È ancora leggibile, anche se deteriorato dal tempo, lo stemma gentilizio delle facciata, forse della famiglia Vitella.
Con qualche difficoltà si riconoscono un giglio, nella parte superiore, e un animale sollevato sulle zampe, nella parte inferiore.
La chiesa fu costruita dal sacerdote Don Bartolamio Vitella e fratelli, nel 1614.
Anche la campana, ancora originale sul suo caratteristico campaniletto, risale al 1619 e ritrae l’immagine del Crocifisso e della Vergine col bambino, oltre ad un vescovo con la mitra sul capo, probabilmente proprio l’immagine di San Carlo, canonizzato solamente quattro anni prima, nel 1610, da Papa Paolo V.

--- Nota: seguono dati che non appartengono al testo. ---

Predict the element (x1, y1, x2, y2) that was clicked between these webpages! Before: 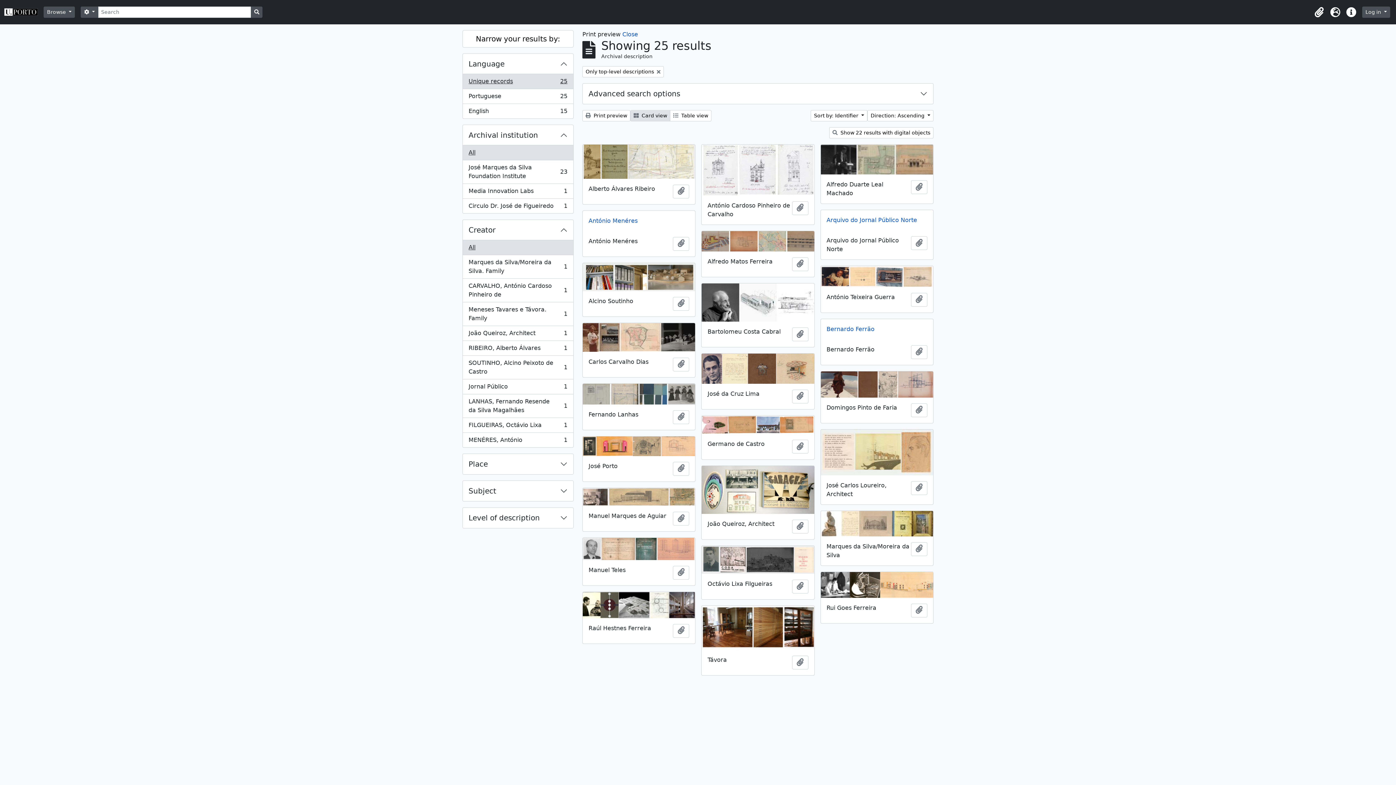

Diversi erano d’altra parte i riferimenti al santo, presenti nei luoghi di culto del paese, sia nella chiesa parrocchiale, che nel santuario di Sant’Orso.
Nel 1630, la famosa peste, che anche a Santorso mieteva le sue vittime, colpì Don Bartolamio Vitella, che venne sepolto proprio nella chiesa che aveva realizzato con le sue mani. A ricordarlo, rimane una lapide sepolcrale nel pavimento della chiesa.